▶ **PAGE**
::::::::

Orienter l’épargne des français vers le résidentiel grâce à un fonds dédié

A quelques mois des élections présidentielles, l’ASPIM vient de publier 11 propositions pour dessiner l’immobilier collectif de demain. Face au défi structurel actuel, il est important d’offrir un immobilier résilient, inclusif et performant.

Pour répondre à ces enjeux, l’ASPIM propose la création de fonds logement aux loyers abordables et ouverts à l’épargne publique.

Une offre locative de moins en moins abordable

La France fait face à un défi structurel d’envergure, celui de pouvoir loger des milliers de français tout en proposant des loyers abordables. D’une part, il faut augmenter l’offre du parc immobilier actuel, notamment au sein des zones tendues, et d’autre part, les rendre accessibles aux personnes considérées comme trop aisées pour prétendre au logement social mais pas assez riches pour accéder au marché libre. L’objectif proposé par l’ASPIM est de 500 000 logements à loyers abordables à horizon 2040.

La première problématique est donc d’ordre quantitatif. L’offre résidentielle peine à répondre à une demande croissante de la part des mal-logés. Il y a un véritable déficit et le sujet se doit d’être central dans les mois à venir. D’après les chiffres évoqués dans la note rédigée par l’ASPIM, la France doit construire ou réhabiliter près de 4 millions de nouveaux logements. Cependant, les promoteurs sont confrontés à de nombreuses restrictions ne leur permettant pas d’augmenter le nombre de logements mis en chantier. De plus, les promoteurs sont aussi dépendants de la solvabilité de ceux qui se positionneront sur ces logements. En effet, les conditions se durcissent et ne favoriseront pas l’accès au logement dans les années à venir. Bien que les taux d’intérêt aient atteint des niveaux extrêmement faibles ces dernières années, il se pourrait que les banques centrales orientent leurs politiques monétaires vers une hausse des taux pour limiter la hausse des prix.

::::::::

▶ **DONNÉES ENREGISTRÉES**
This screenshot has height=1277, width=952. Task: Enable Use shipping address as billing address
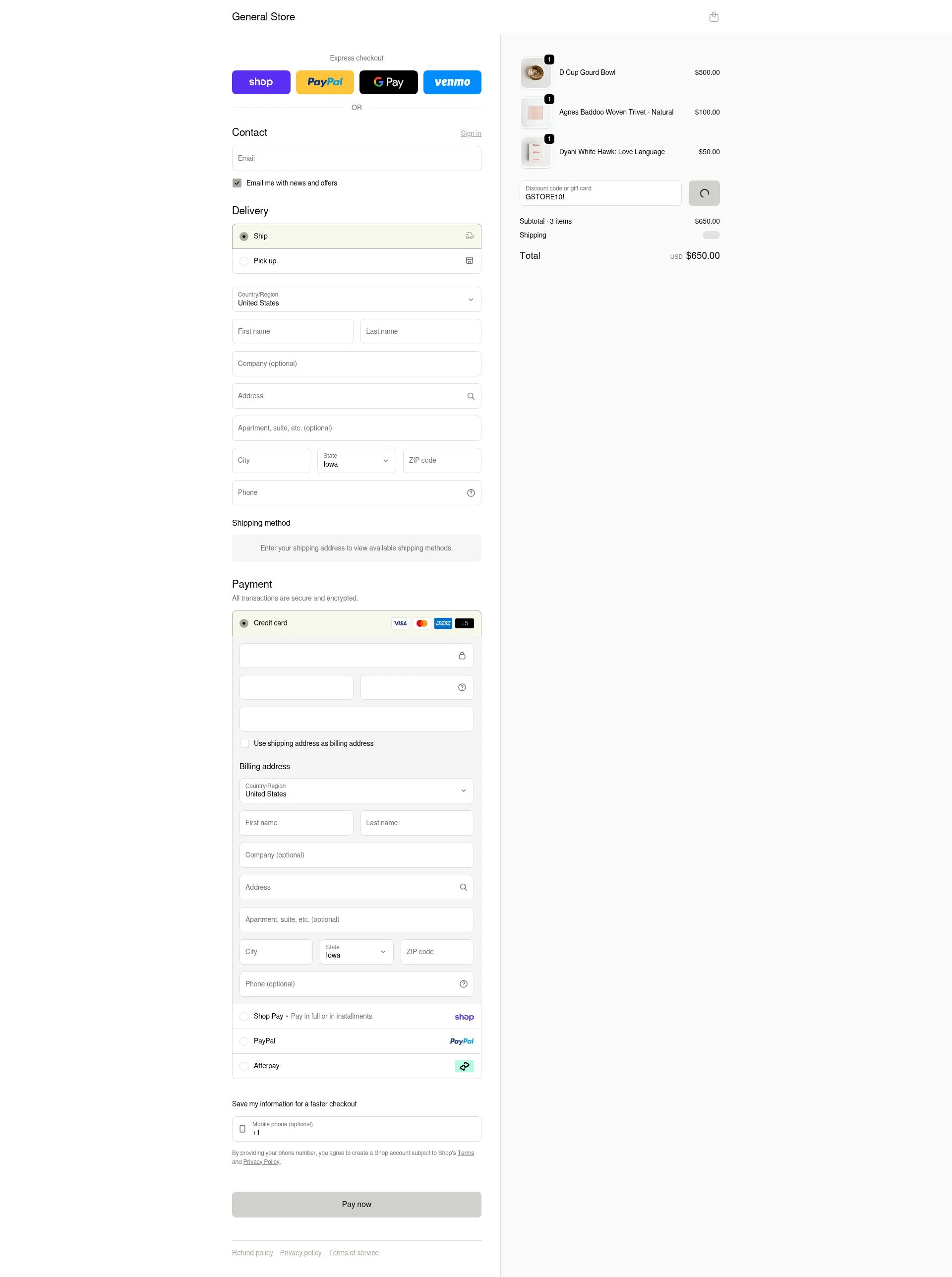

::::::::

▶ **TRAVAIL À FAIRE**
A) Recopiez le passage du texte sur les fonds logement qui commence par les mots « A quelques mois » et se termine par « à l’épargne publique. ».
B) D'après le texte sur les fonds logement, quel objectif de logements à loyers abordables l'ASPIM fixe-t-elle pour 2040 ?

▶ **EXERCICES CORRIGÉS**
A)
A quelques mois des élections présidentielles, l’ASPIM vient de publier 11 propositions pour dessiner l’immobilier collectif de demain. Face au défi structurel actuel, il est important d’offrir un immobilier résilient, inclusif et performant.

Pour répondre à ces enjeux, l’ASPIM propose la création de fonds logement aux loyers abordables et ouverts à l’épargne publique.

B) 500 000 logements à loyers abordables à horizon 2040.